The politics of his situation require him to do something, anything, even if the best thing to do might be to let the mistakes of the past decade—both the Fed's in keeping interest rates too low too long, and those of the thousands of individuals and companies sucked into bad investments to a large degree by the Fed's own policies—work themselves out. Even if that takes a little, or a lot, of temporary economic pain.
But allowing the economy to naturally experience pain—one of the supposed benefits of the independent Fed that Bernanke touts—is exactly what he's been unwilling to do. He tries to scare Congress away from Ron Paul's audit bill with fears of the dire economic effects of lost independence, even as he demonstrates over and over that he is clearly just one more member of the Obama economic team.

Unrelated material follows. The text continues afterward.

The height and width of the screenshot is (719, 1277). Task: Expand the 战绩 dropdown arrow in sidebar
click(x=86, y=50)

Bernanke has led the Fed in buying up mortgage securities and covering tens of thousands of auto loans and small business loans (both of which he crowed about in Kansas City) and giving direct cash infusions to selected companies. (Selected how? That's why some people think we need to audit the Fed.) The Fed is on board to take an even larger role in regulating financial markets. Bernanke even took time during that Kansas City pow-wow to tout the importance of cost-cutting health care reform. Consider it a hat tip to the boss.
Bernanke isn't blind to the tenuous and, in many ways, meaningless nature of his institution's "independence." As he told the crowd in Kansas City, "Our independence has to be won every day, if you will, in that we have to show that we are producing good results and doing so without intervention or interference from other political bodies." And to whom do you have to "show that [you] are producing good results," Mr. Chairman?

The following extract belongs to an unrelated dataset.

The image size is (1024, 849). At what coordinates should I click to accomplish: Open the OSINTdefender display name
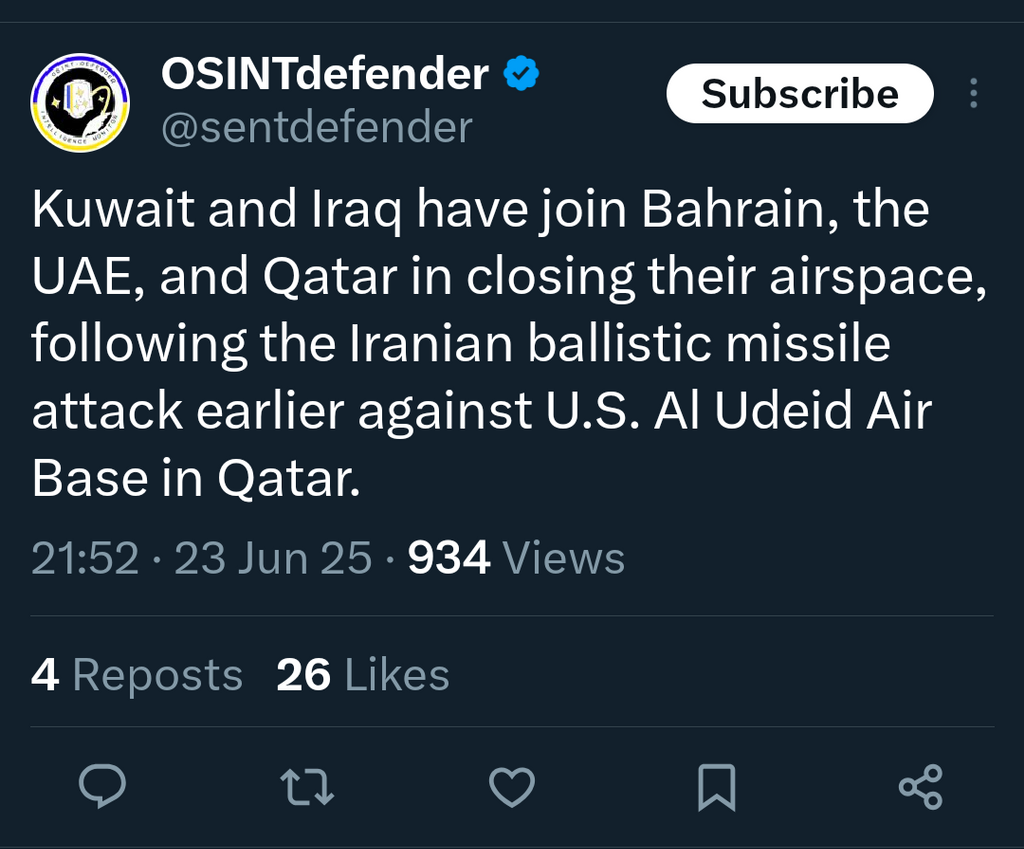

"Good results" are defined politically, not by the economic wisdom of Bernanke's team of experts. He talks of the Fed's readiness and willingness to rein in monetary growth exactly when it threatens to overheat the economy into inflation. But that will mean at least temporarily slowing down the stimulating effects of the rush of new dollars, which means risking a temporary economic downturn. He shows no signs that he is willing to make any decision that could pin bad economic news on the administration. If he does anything now other than exactly what the administration wants and needs him to do, he'd be out of a job early next year, and he knows it. And his current wave of self- and institution-justifying public appearances proves that keeping the job matters a great deal to him.

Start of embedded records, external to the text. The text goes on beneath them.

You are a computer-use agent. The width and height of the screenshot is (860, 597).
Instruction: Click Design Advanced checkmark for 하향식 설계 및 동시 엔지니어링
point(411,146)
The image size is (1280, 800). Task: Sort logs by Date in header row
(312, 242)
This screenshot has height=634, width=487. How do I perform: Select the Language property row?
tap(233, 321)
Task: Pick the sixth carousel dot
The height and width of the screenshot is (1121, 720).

Bernanke may be losing Congress's confidence, and he may be losing China's confidence. He's in a rough position, and it's not all his fault. It isn't his fault, for example, that the federal government is planning to nearly double the national debt over the next 10 years. His talk of how the Fed will not monetize the debt is brave, but barely believable. All that nonexistent money the government is now spending and borrowing is going to have to come from somewhere, and if Bernanke or his successor wants to keep their job, it's going to come from them.
It's possible Bernanke's plan to somehow neutralize all the fresh money the Fed is creating will work. Perhaps he will actually remember this rhetoric about the importance of Fed independence and let momentary pain slam the economy, rather than priming the next boom and bust with eternally low interest rates. Perhaps productivity and employment will buoy up. Maybe, just maybe, Bernanke will earn accolades as the hero of the Great Depression that Wasn't.
That is surely his highest hope. He declared at the Kansas City forum that "I was not going to be the Federal Reserve Chairman who presided over the second Great Depression." Well, there's only one way to make sure of that, Ben. Considering all the complications and hazards facing both him and the economy he sees as his fragile charge, the real question the citizens in Kansas City should have asked was: Chairman Bernanke, why don't you just get out while the getting's good?